Write out every line of the entries below word for word, leaving out the pictures.
++++++++
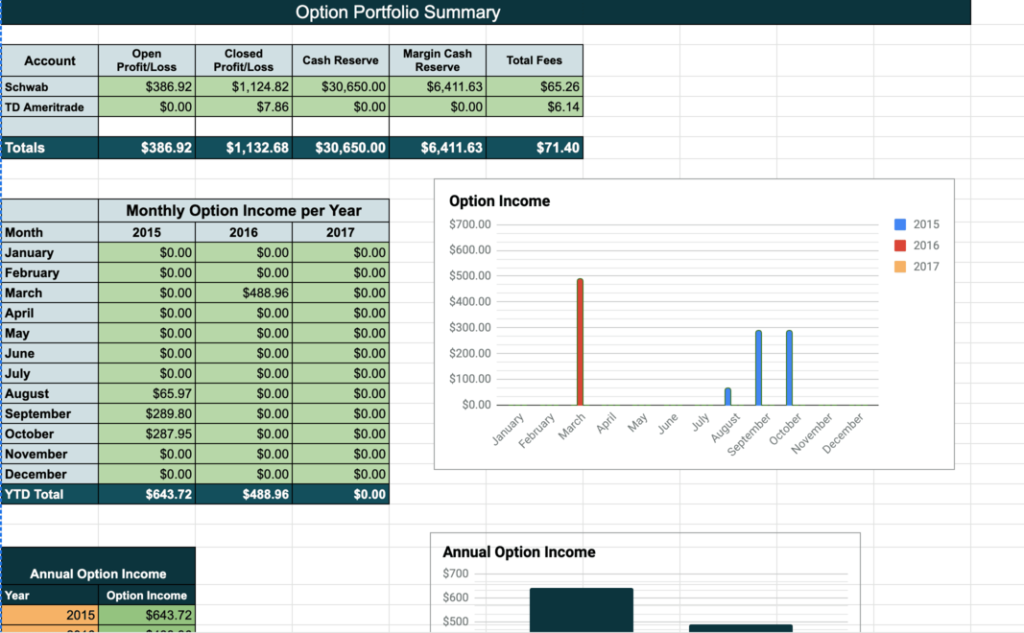Click the "Option Portfolio Summary" title cell

click(x=398, y=12)
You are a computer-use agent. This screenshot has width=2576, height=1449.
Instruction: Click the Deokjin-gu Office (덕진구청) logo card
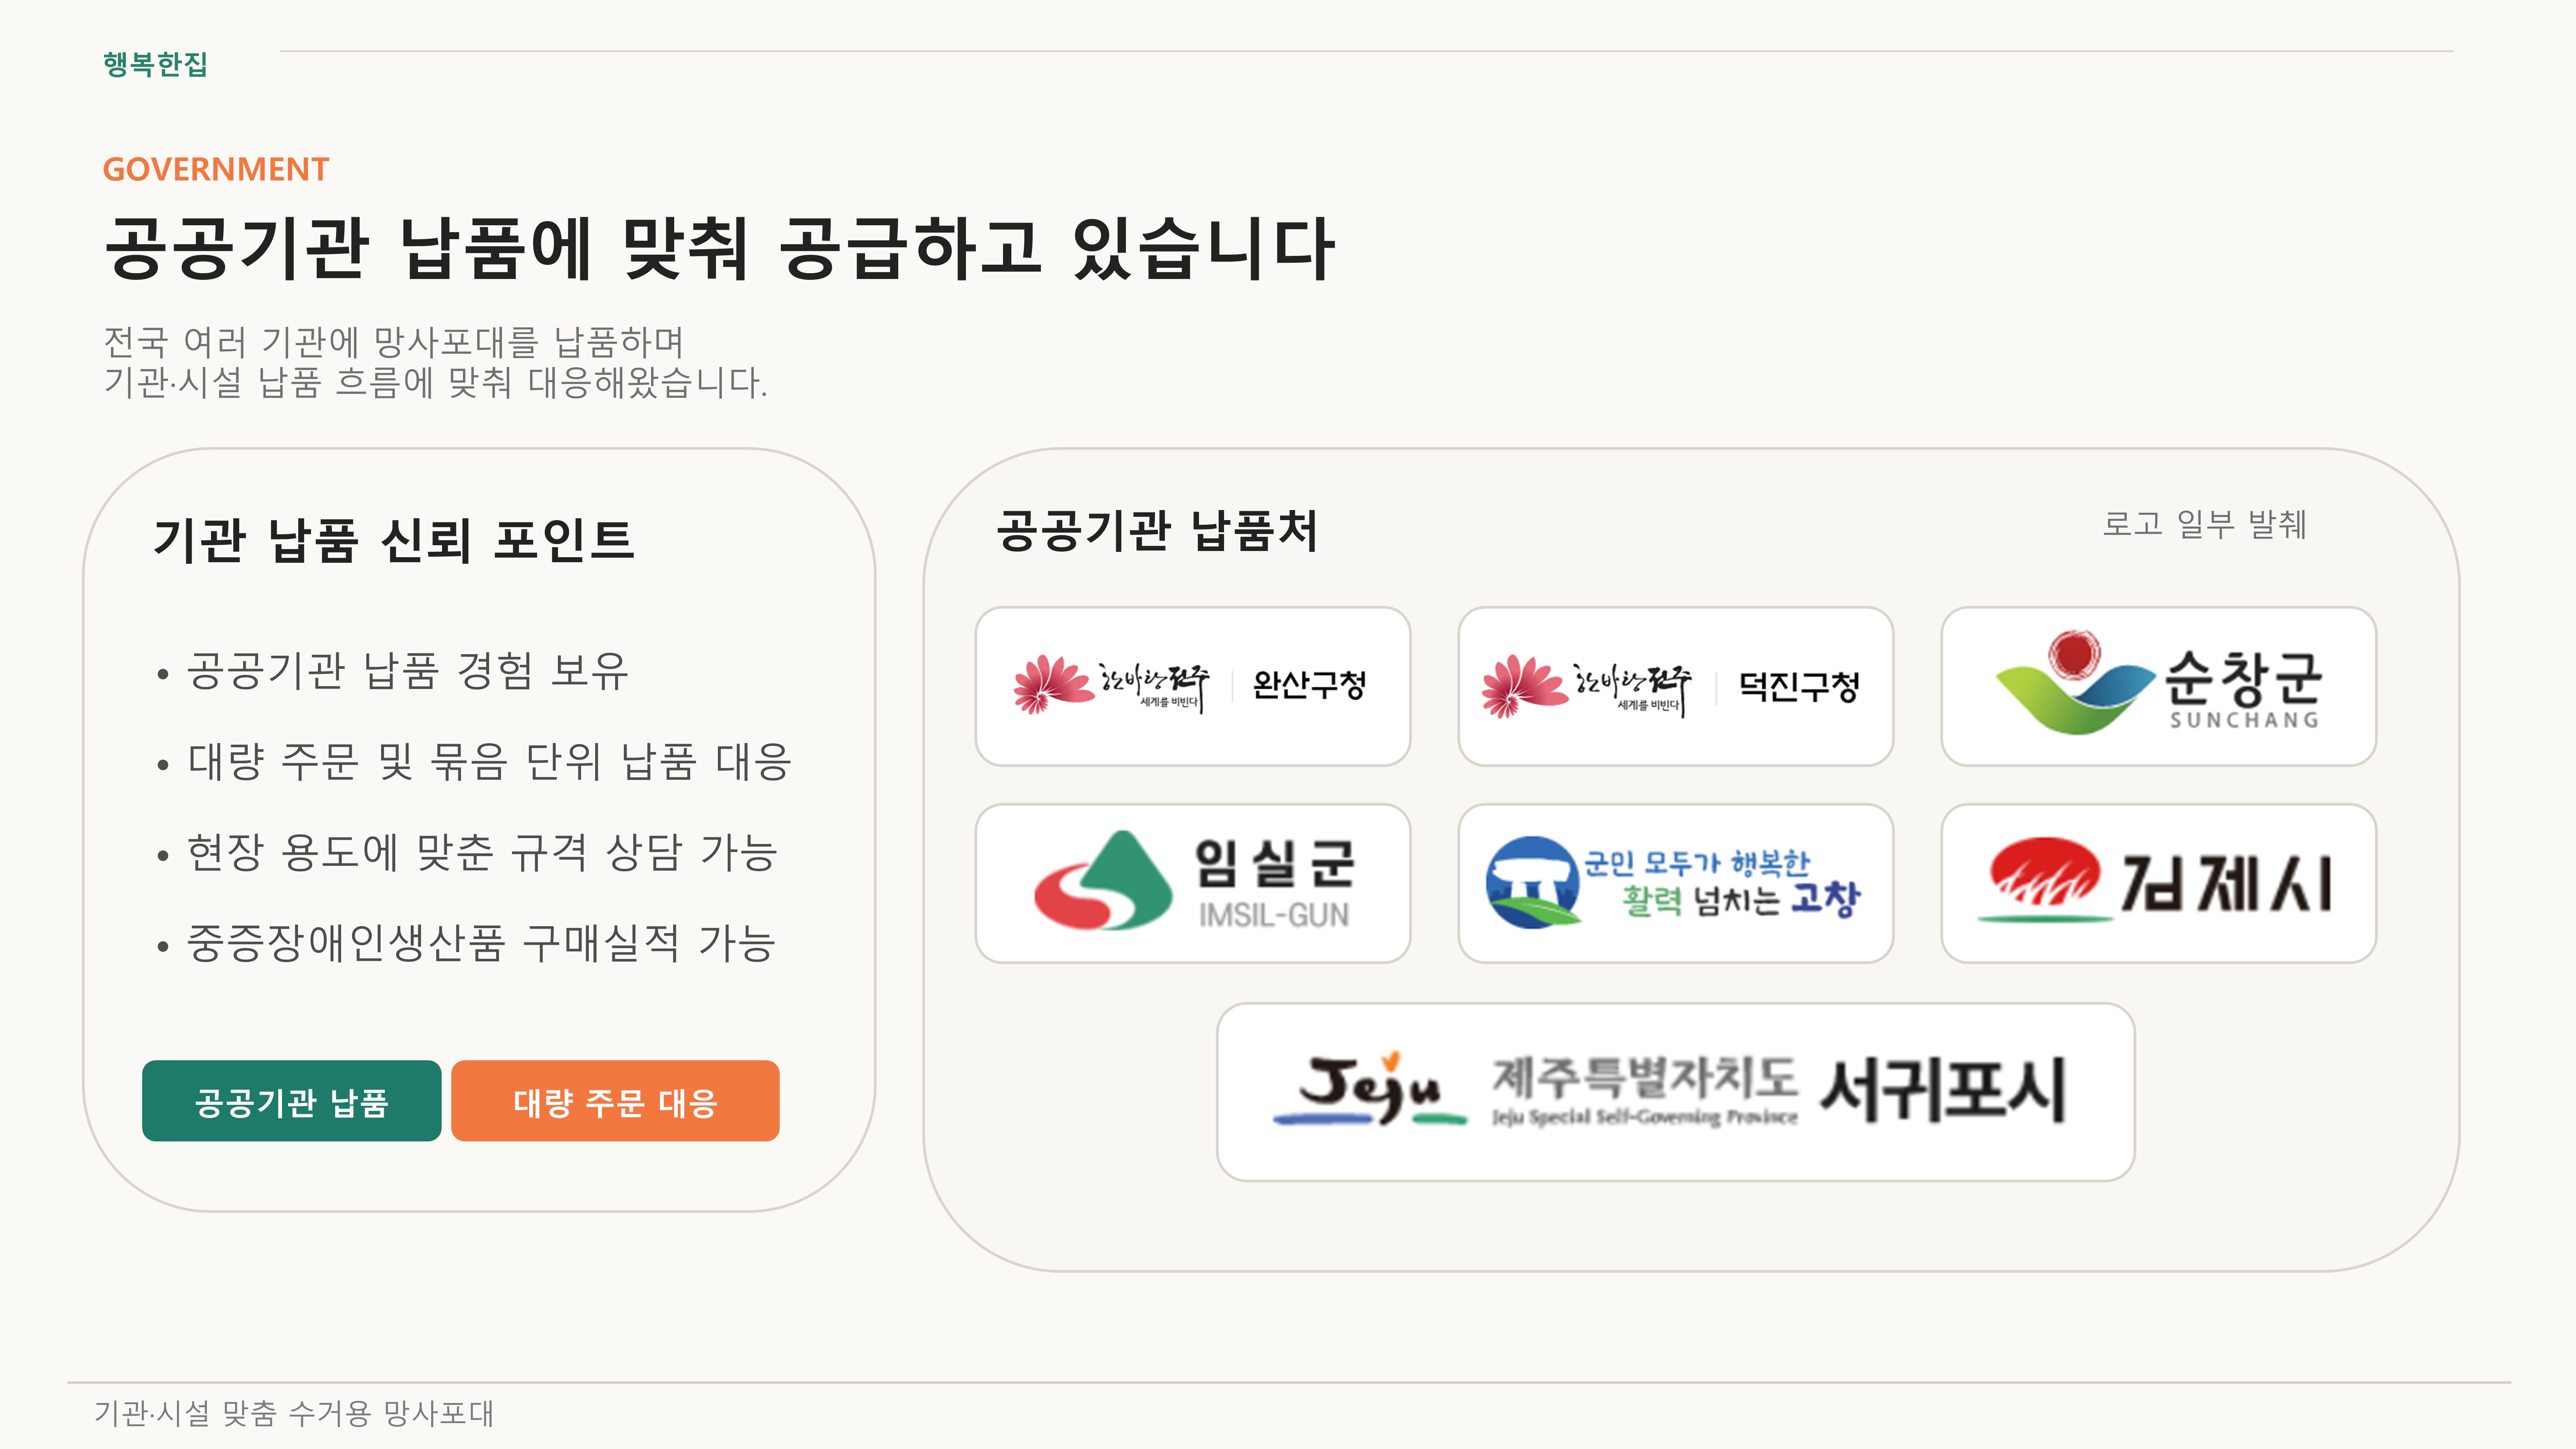click(x=1675, y=686)
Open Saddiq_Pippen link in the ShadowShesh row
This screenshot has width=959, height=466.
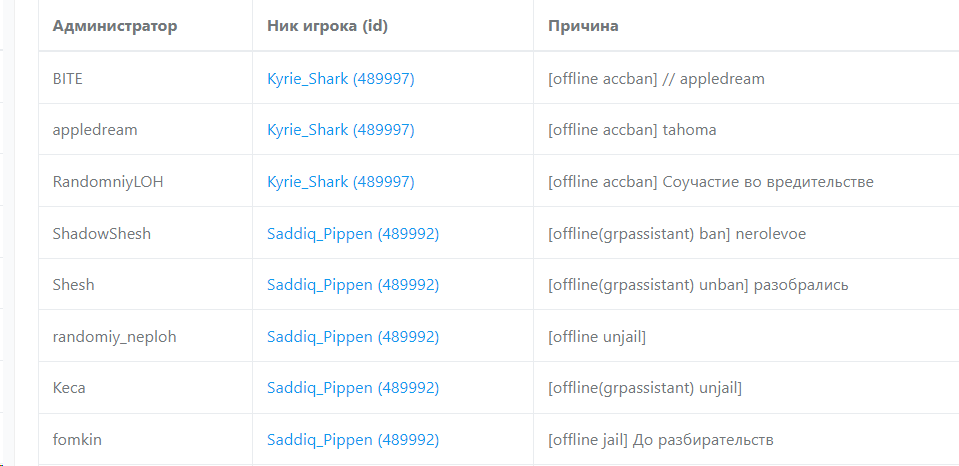point(353,234)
++++++++
# [ANSWER FOR THIS EXERCISE]
Click the "Option Portfolio Summary" title cell

click(x=398, y=12)
You are a computer-use agent. This screenshot has width=2576, height=1449.
Instruction: Click the Deokjin-gu Office (덕진구청) logo card
click(x=1675, y=686)
Open Saddiq_Pippen link in the ShadowShesh row
This screenshot has width=959, height=466.
point(353,234)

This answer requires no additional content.